Try increasing ‘adapt_delta’ to remove the divergences.
Tree depth:
0 of 4000 iterations saturated the maximum tree depth of 14.
Energy:
E-BFMI indicated no pathological behavior…

when I run the model like this

fit ← stan(model_code= model1,
data = school,
chains=4, iter=2000, refresh=0,
seed=12345, cores = 6,
init = “random”,
control=list(stepsize=0.001, adapt_delta=0.9999, max_treedepth = 14)

Just to make sure I understand your parameter block

parameters {
real mu; // location
real<lower=0> tau; // measurement of noise
real<lower=0> dvar[J]; // unknown variance of test scores
real<lower=0, upper=1> theta[J]; // ??
}
EDIT: Figured out theta. Sorry!

So on your stan model I’d recommend loading up the bayesplot library and taking a look at the following plots

posterior_fit ← as.array(fit)
np_fit ← nuts_params(fit)
head(np_fit)

color_scheme_set(“darkgray”)
mcmc_parcoord(posterior_fit, np = np_fit, regex_pars = c(“dvar”))
mcmc_parcoord(posterior_fit, np = np_fit, regex_pars = c(“theta”))
mcmc_parcoord(posterior_fit, np = np_fit, regex_pars = c(“tau”,“theta”))

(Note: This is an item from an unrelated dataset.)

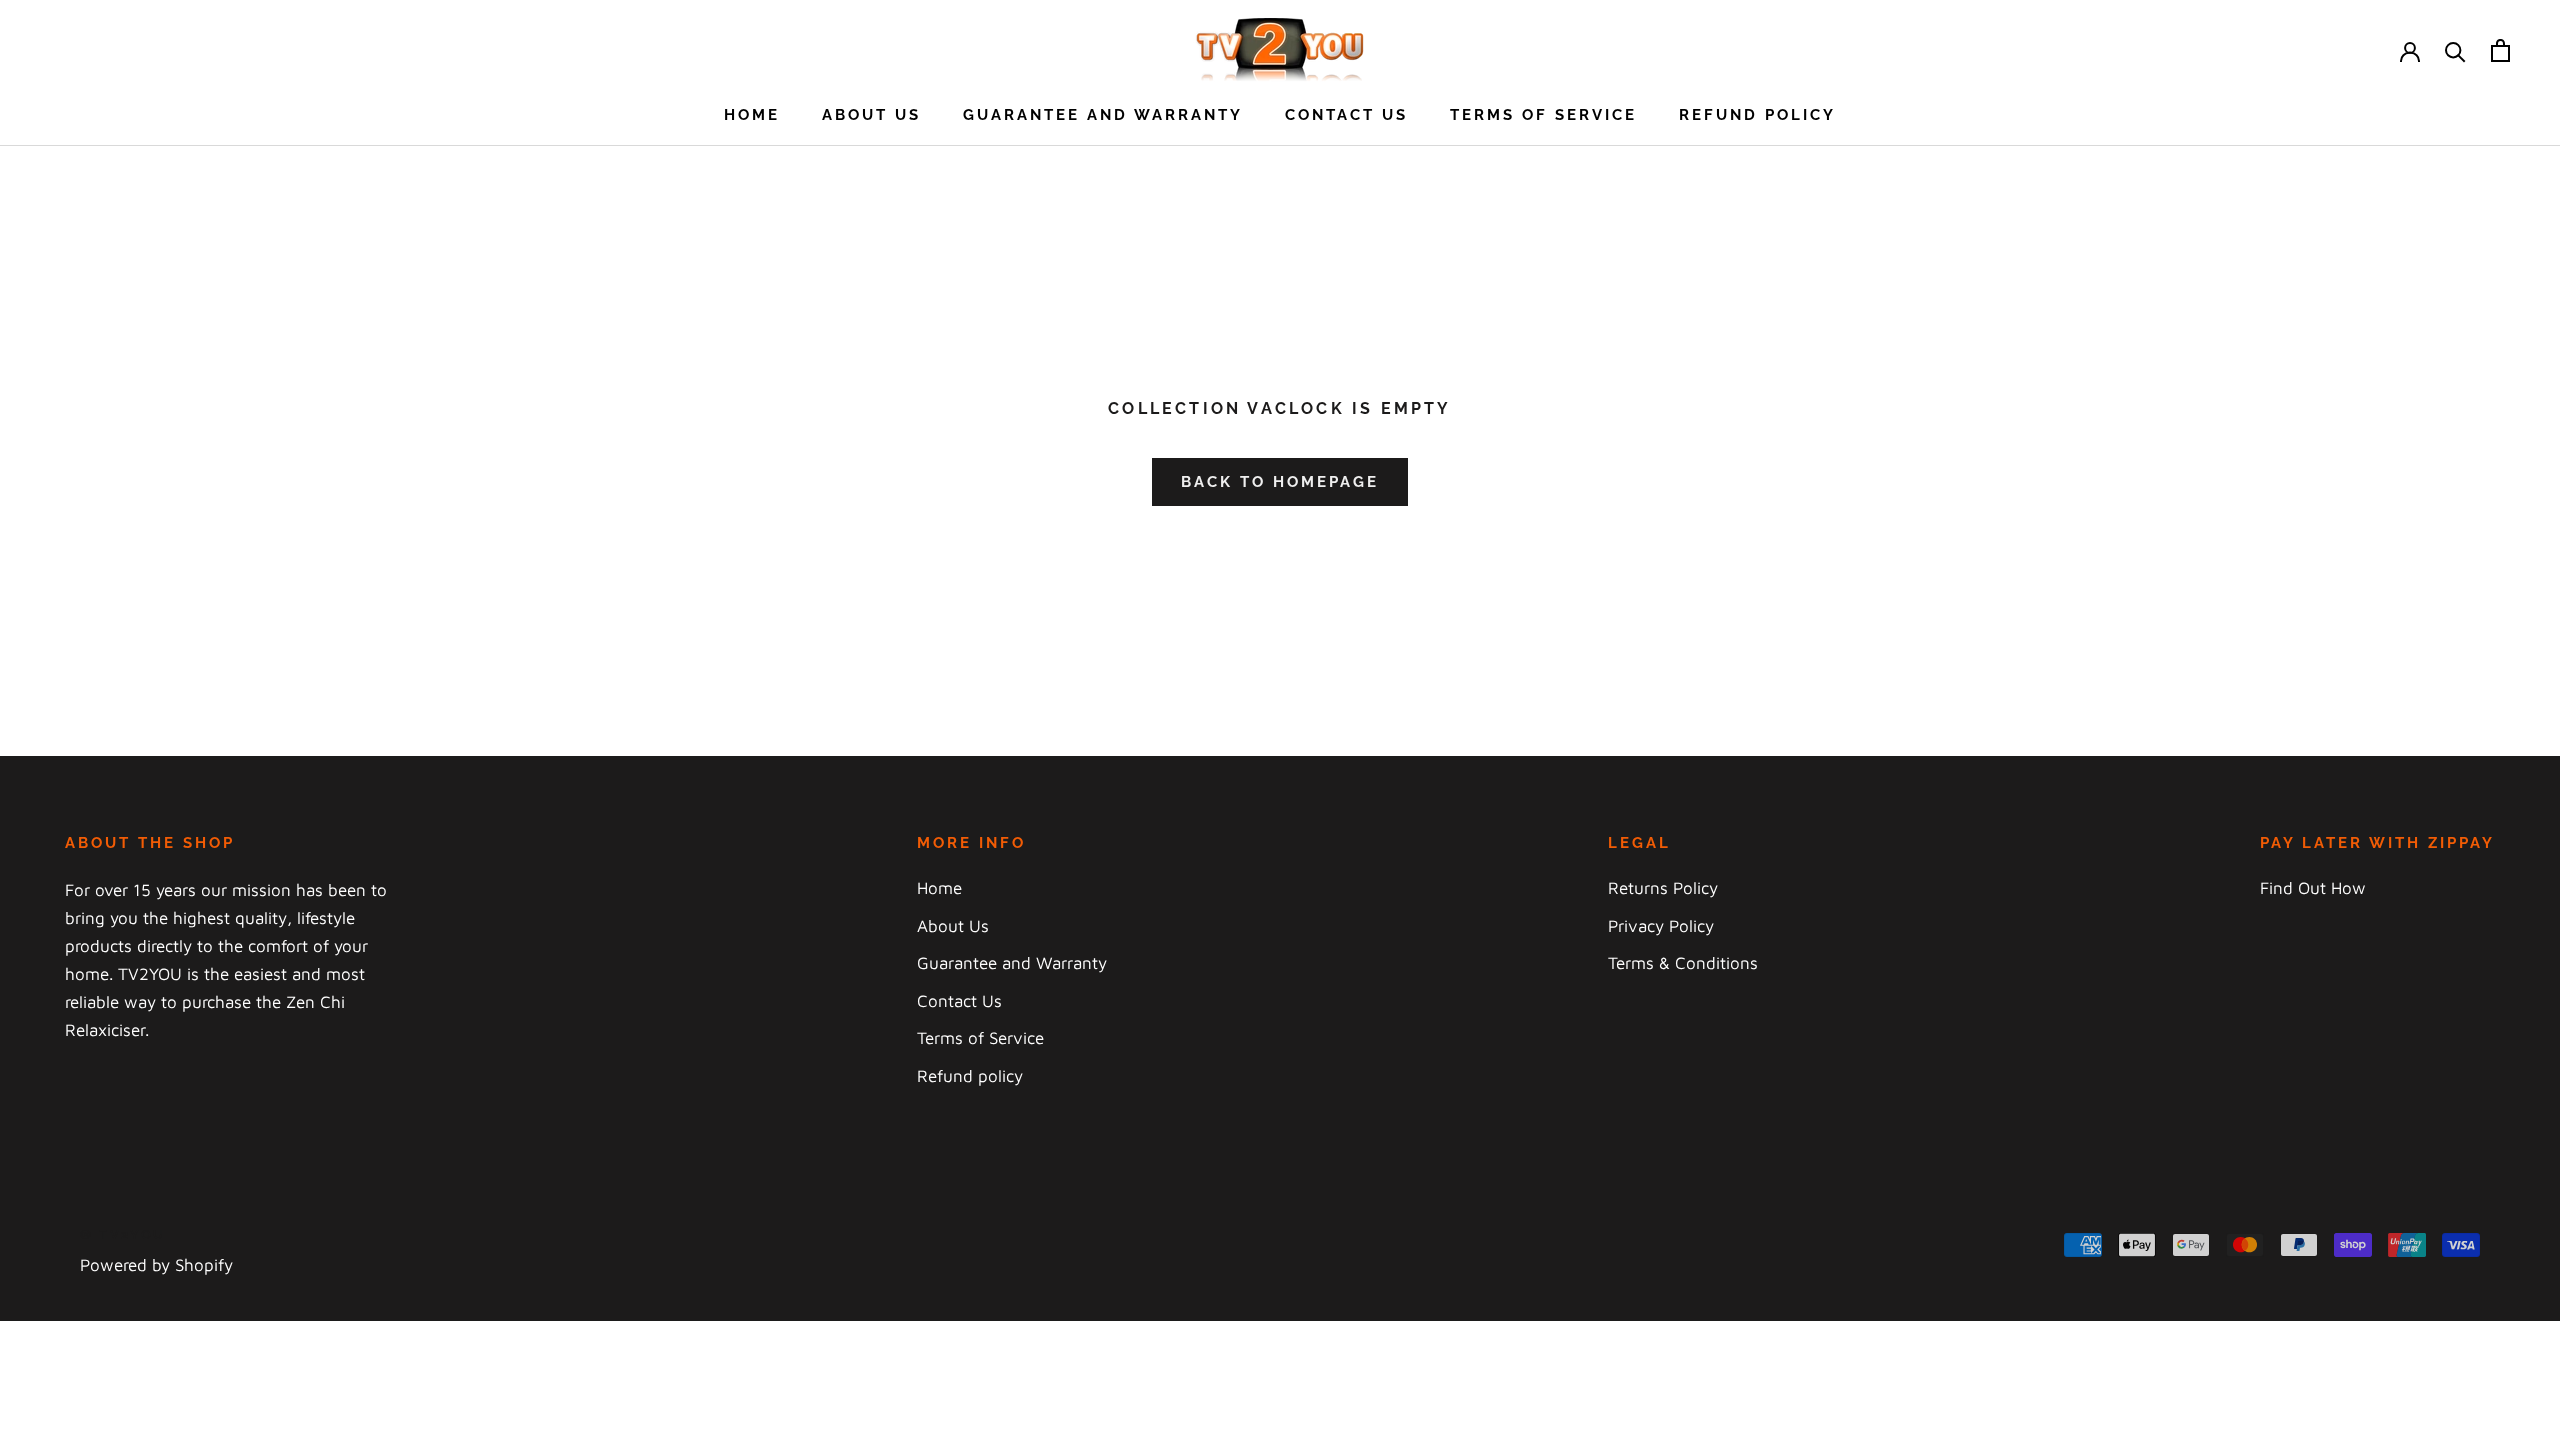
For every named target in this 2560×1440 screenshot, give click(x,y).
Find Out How (2313, 888)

color_scheme_set(“mix-blue-pink”)
p ← mcmc_trace(posterior_fit, pars = c(“mu”, “tau”), n_warmup = 300,
facet_args = list(nrow = 2, labeller = label_parsed))
p + facet_text(size = 15)

mcmc_pairs(posterior_fit, np = np_fit, pars = c(“mu”,“tau”,“theta[1]”),
off_diag_args = list(size = 0.75))

So I think there is some issues with tau if I am reading these plots correctly?